# Work to do
Retype the items from the line containing "Where should I" through the last line of the items, both ends included, without any pictures.

## begin Given information

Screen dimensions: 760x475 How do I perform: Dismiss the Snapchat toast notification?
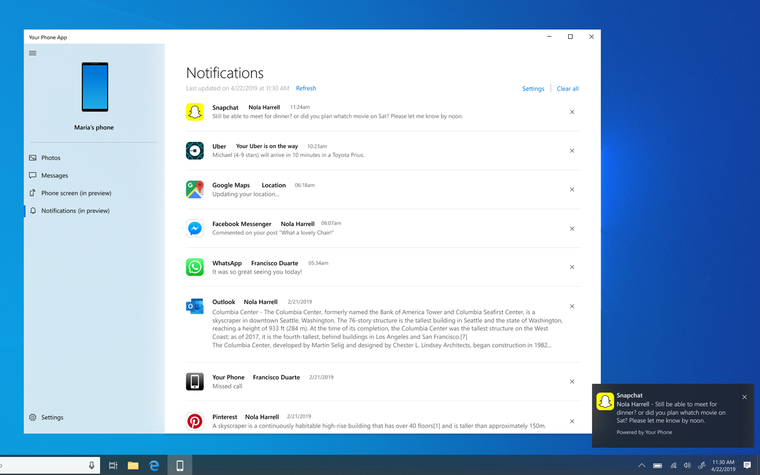pyautogui.click(x=744, y=396)
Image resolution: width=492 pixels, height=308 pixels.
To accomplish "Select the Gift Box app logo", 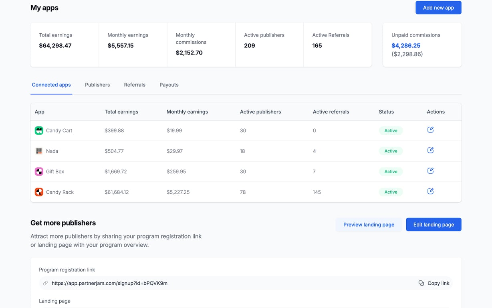I will (39, 172).
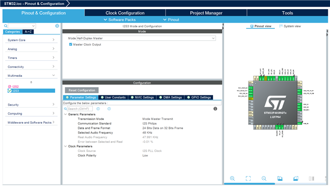Screen dimensions: 330x187
Task: Expand the Connectivity category
Action: click(31, 66)
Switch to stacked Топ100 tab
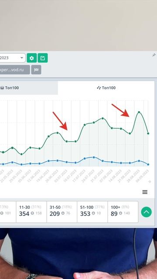The height and width of the screenshot is (279, 157). (x=29, y=88)
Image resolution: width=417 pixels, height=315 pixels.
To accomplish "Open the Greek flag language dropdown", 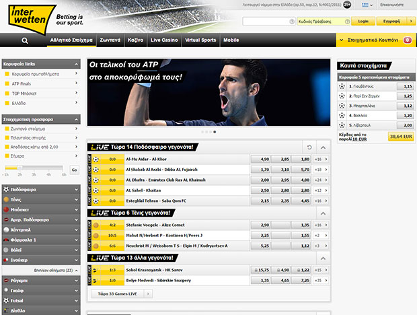I will pos(366,5).
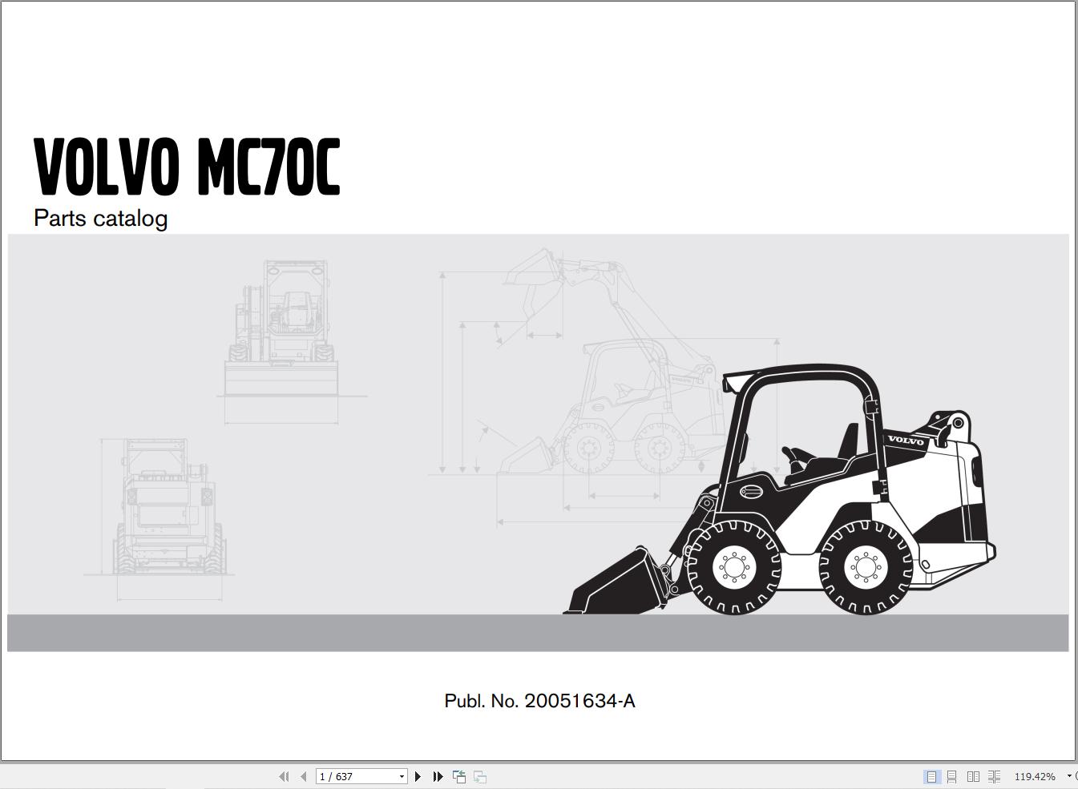Click the VOLVO MC70C title heading
The height and width of the screenshot is (789, 1078).
pos(186,166)
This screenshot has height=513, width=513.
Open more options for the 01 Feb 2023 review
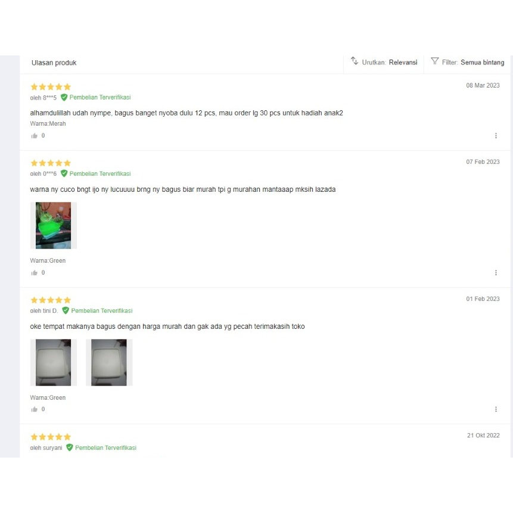[496, 409]
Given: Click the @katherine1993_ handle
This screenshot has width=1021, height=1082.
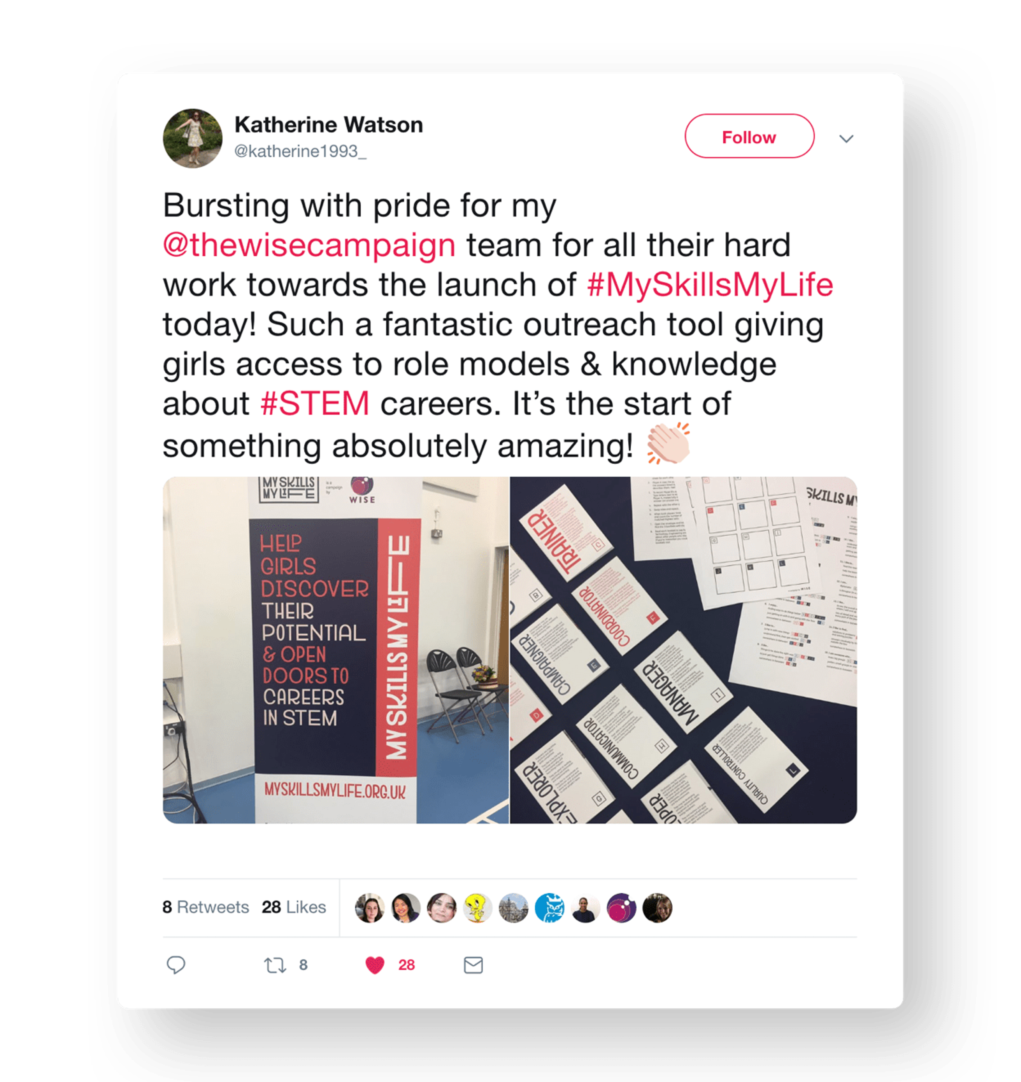Looking at the screenshot, I should (x=300, y=151).
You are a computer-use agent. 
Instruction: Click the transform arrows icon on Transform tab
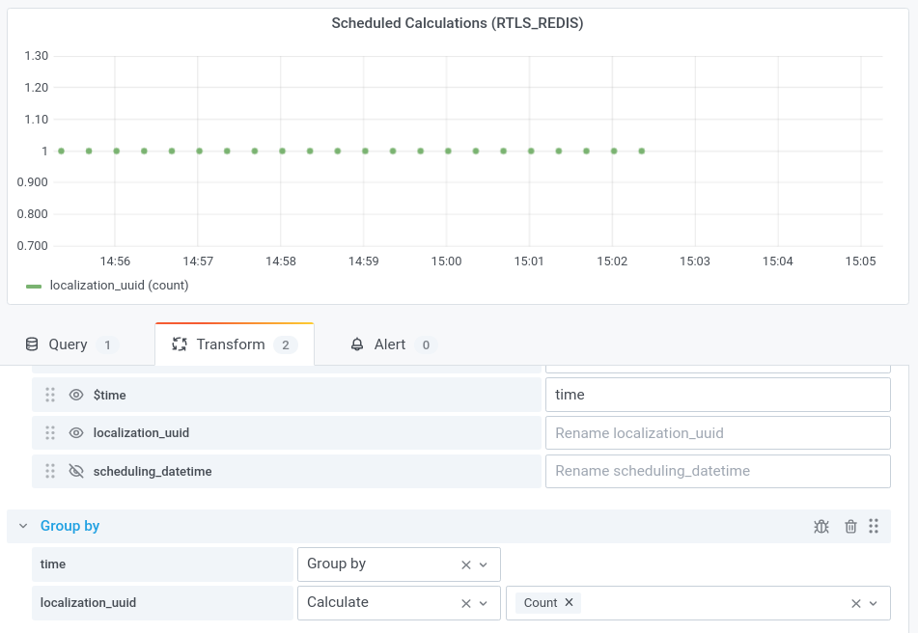(x=180, y=344)
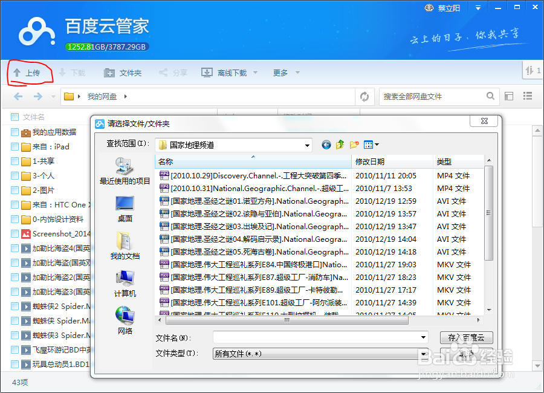The height and width of the screenshot is (393, 544).
Task: Click the 离线下载 (Offline Download) icon
Action: [207, 72]
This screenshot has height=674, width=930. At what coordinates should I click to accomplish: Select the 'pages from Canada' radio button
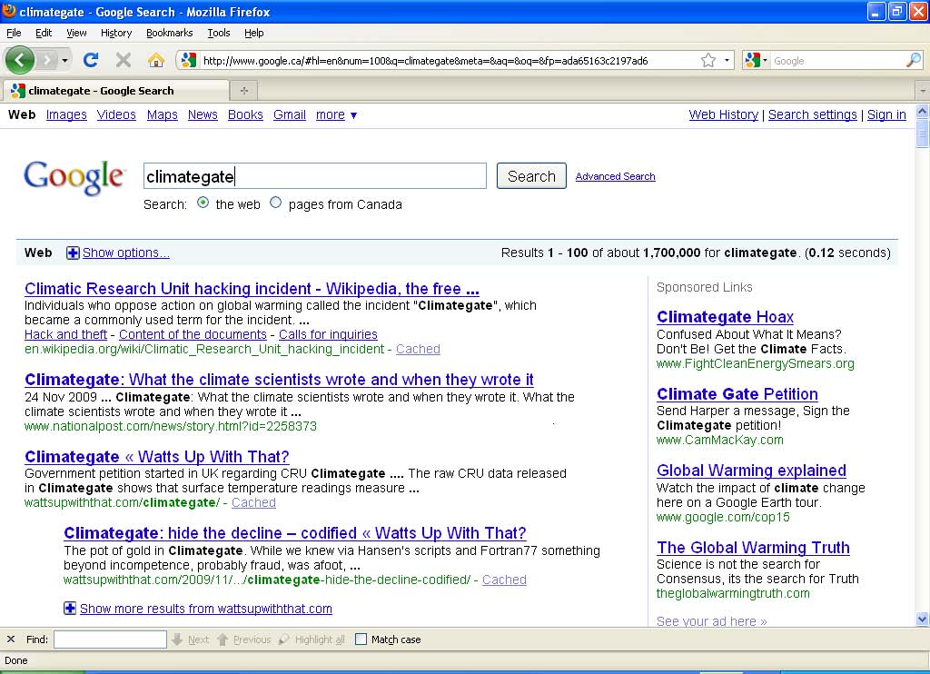coord(276,203)
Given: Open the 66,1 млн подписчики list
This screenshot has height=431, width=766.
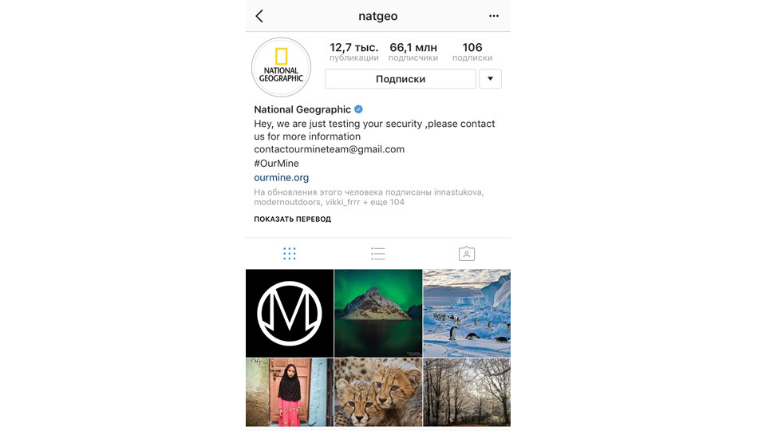Looking at the screenshot, I should click(x=413, y=52).
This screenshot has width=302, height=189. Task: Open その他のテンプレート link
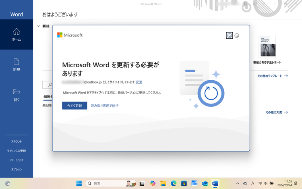[273, 76]
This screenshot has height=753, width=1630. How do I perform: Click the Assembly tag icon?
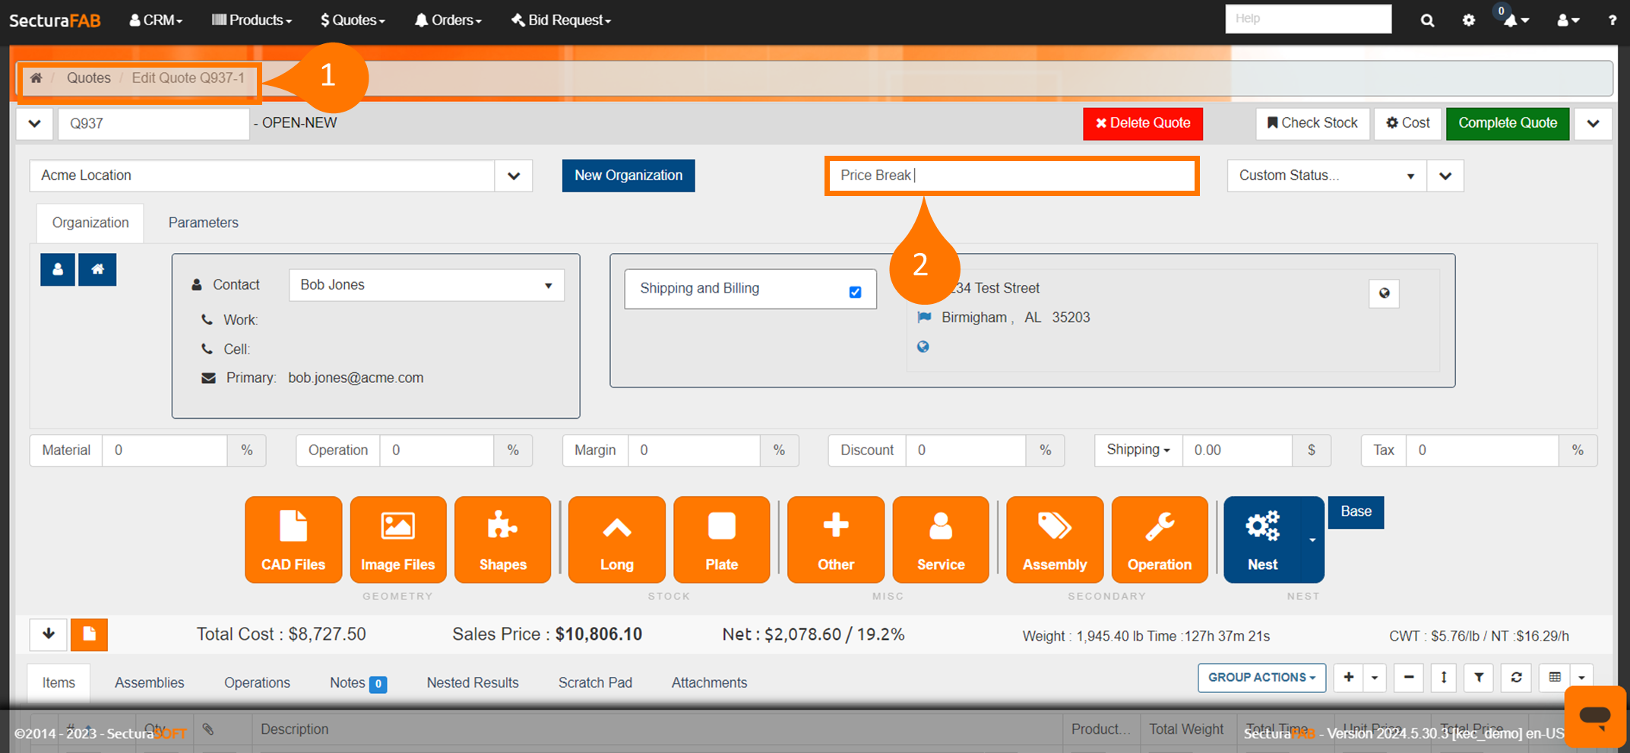pyautogui.click(x=1054, y=539)
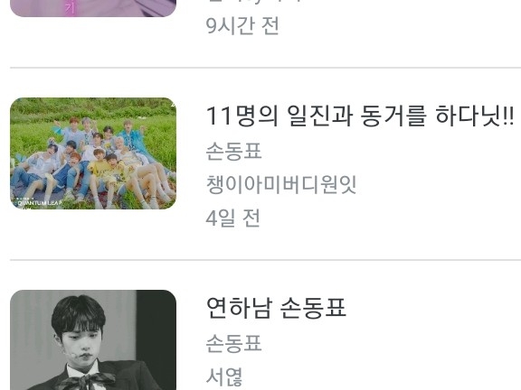Screen dimensions: 521x390
Task: Open the partially visible purple thumbnail at the top
Action: click(x=93, y=8)
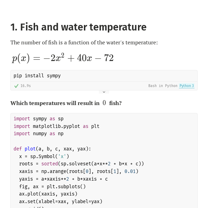
Task: Click the 'ax.set(xlabel=xax' code line
Action: pyautogui.click(x=61, y=201)
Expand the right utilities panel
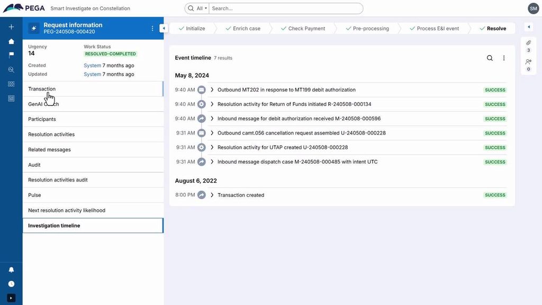Screen dimensions: 542x305 528,27
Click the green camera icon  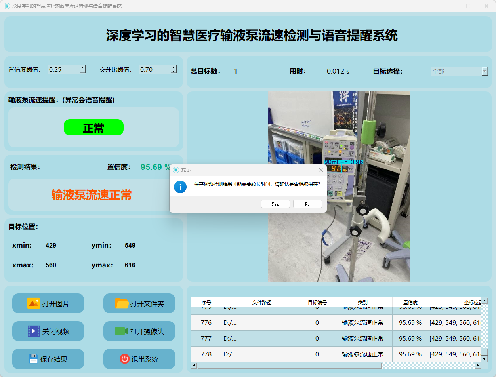pyautogui.click(x=122, y=331)
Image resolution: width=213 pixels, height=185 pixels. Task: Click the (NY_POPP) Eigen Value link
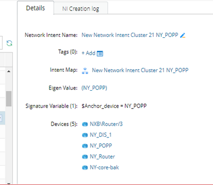click(94, 88)
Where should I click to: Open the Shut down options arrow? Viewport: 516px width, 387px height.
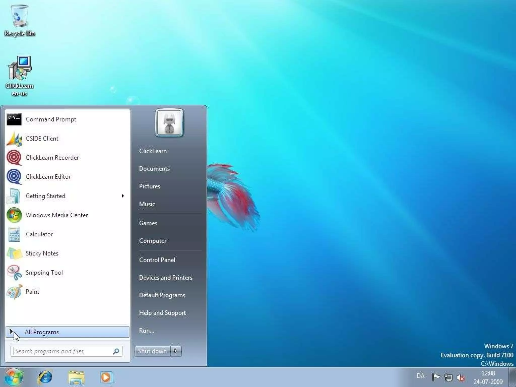point(176,351)
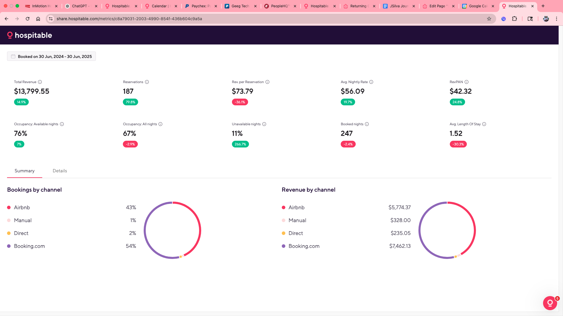This screenshot has width=563, height=316.
Task: Click the RevPAN info icon
Action: pos(467,82)
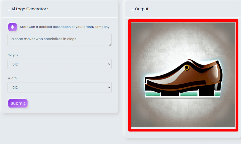
Task: Focus the brand description text field
Action: [x=59, y=40]
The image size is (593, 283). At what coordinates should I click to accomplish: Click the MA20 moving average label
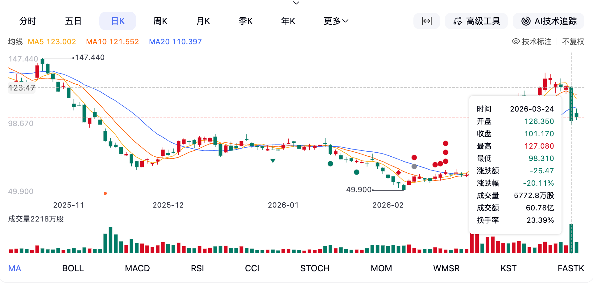(x=175, y=41)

## end Given information

# Exercise result
Where should I click to: Open the Shut down options arrow? Viewport: 516px width, 387px height.
point(176,351)
This screenshot has width=563, height=316.
Task: Click the RevPAN info icon
Action: pos(467,82)
Task: Focus the brand description text field
Action: [x=59, y=40]
The image size is (593, 283). At what coordinates should I click to accomplish: Click the MA20 moving average label
(x=175, y=41)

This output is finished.